4 – Sobre a realização de concursos públicos o governo informou que contratará de acordo com suas necessidades. Insistimos de que os servidores deveriam ter peso na decisão sobre as NECESSIDADES, uma vez que arcamos com as conseqüências da falta de pessoal no INSS, ficou estabelecido também esta definição do GT. Lembramos aos parlamentares que as medidas do governo estão diretamente relacionadas ao fato de que mais de 10.000 servidores se aposentarão em breve.
5 – Sobre o aumento do Vale Refeição, apesar da insistência do Comando, o Governo se negou peremptoriamente a assumir qualquer compromisso de aumentar o valor do vale-refeição para o INSS.
6 – Sobre a proposta de revogação da Resolução INSS/65/2009, apesar de ter dito que a posição do Ministro era de não negociar de forma nenhuma nada concernente a Jornada de Trabalho, o Governo aceitou encaminhar este debate para o GT, suspendendo o ponto eletrônico por 90 dias.
7 e 8 – Sobre a reversão do código 28 para 95 e a suspensão das multas sobre os sindicatos, não houve nenhuma concordância do Comando Nacional de que estes temas deverão seguir sendo discutidos no STJ. Insistimos até a última hora contra o código 28, os descontos dos dias parados, as multas e qualquer punição aos servidores. Frente inclusive a uma manobra da CNTSS, que tentava privilegiar a negociação das multas dos sindicatos ao invés dos dias parados dos servidores, a FENASPS fez uma declaração de que abria mão de ter a questão das multas resolvidas desde que não se descontasse os dias de greve. Mas o Governo bateu firme e não aceitou a proposição, dando como saída uma articulação por fora, com parlamentares de forma a criar um Projeto no Congresso que anistiasse as punições, na medida em que não tinham a concordância do ministro Pimentel para avançar neste ponto.
9 – Quanto à retirada do PL 248-98 que tenta regulamentar a Emenda Constitucional que prevê demissão em caso de avaliação de desempenho negativa os representantes do Governo se comprometeram a tratar de sua retirada no Congresso, tendo o Comando se comprometido com o acompanhamento para viabilizar.
10 – Quanto à criação do GT para discutir jornada, condições de trabalho entre outros pontos o comando insistiu para que houvesse um maior detalhamento de quais questões seriam tratadas no GT, e que, portanto estavam sendo reabertas para possíveis mudanças da categoria. Foram explicitados como reabertos estes pontos, e que imediatamente após o fim da greve o grupo seria formado e que durante os próximos 90 dias (que inclusive o ponto eletrônico estaria suspenso) nós refaríamos o debate e entraríamos em um novo processo de negociação.
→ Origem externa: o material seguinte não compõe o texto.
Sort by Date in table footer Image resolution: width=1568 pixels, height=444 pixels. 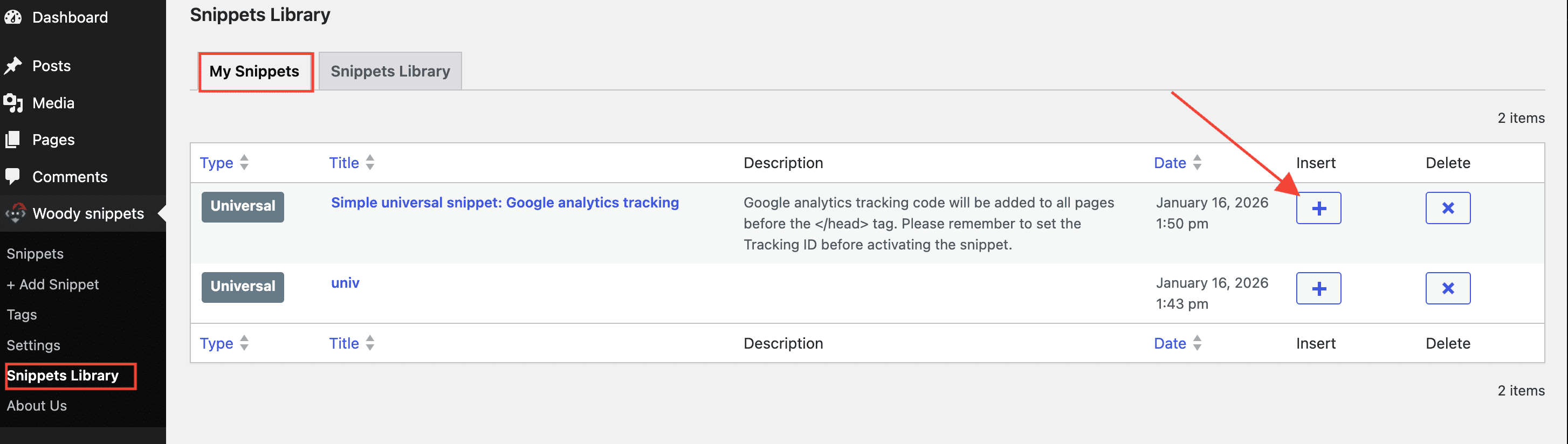click(x=1170, y=343)
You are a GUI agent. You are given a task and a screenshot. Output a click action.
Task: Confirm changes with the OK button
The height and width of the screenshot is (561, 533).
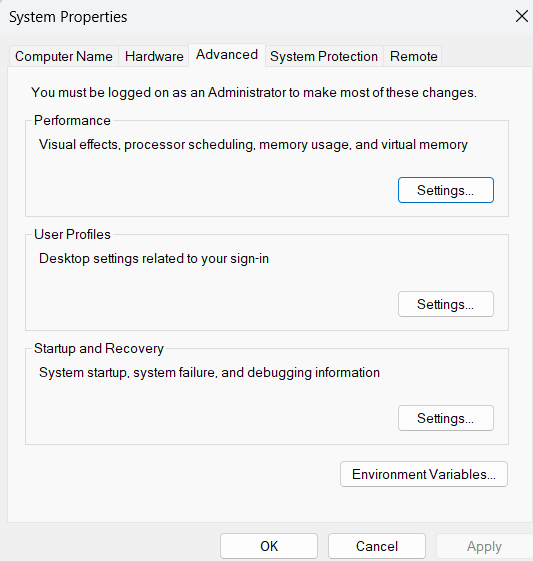pyautogui.click(x=269, y=546)
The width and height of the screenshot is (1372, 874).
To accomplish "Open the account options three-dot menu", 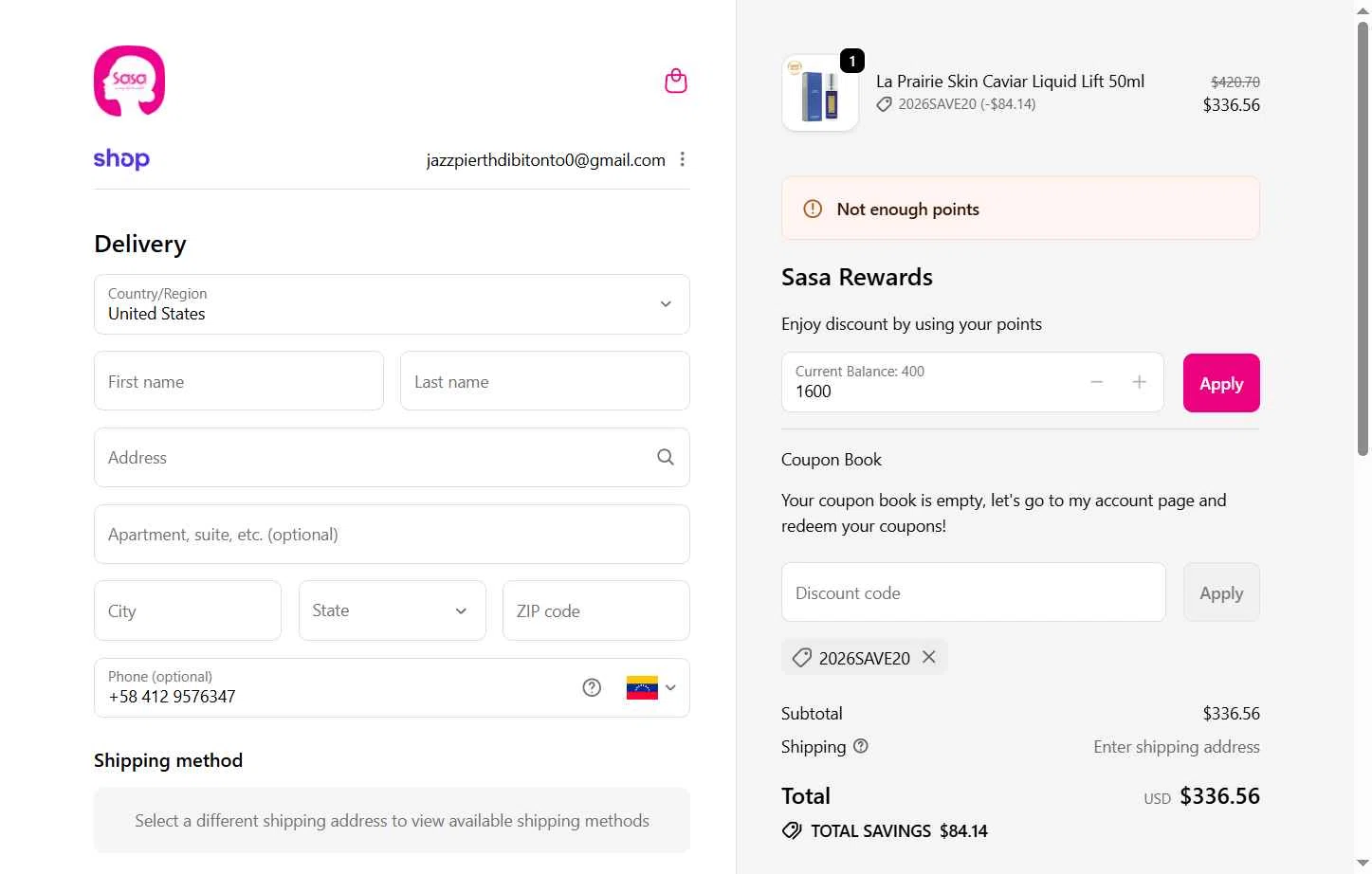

A avaliação do Comando de Greve é que as propostas articuladas aqui são insuficientes para resolver nossas reivindicações e que expressam uma correlação de forças dura para os trabalhadores. Alertamos a categoria a não ter ilusão de que estes pontos refletem uma negociação completa, mas entende também que frente às adversidades por nós enfrentadas, pode ser um instrumento que nos dê perspectiva de continuidade de nossa luta, devendo o movimento discutir os próximos passos.

Diante destes desafios a categoria deve tomar uma decisão capaz de garantir a unidade dos trabalhadores em greve de forma a preservar nossa organização e a continuidade de nossa luta.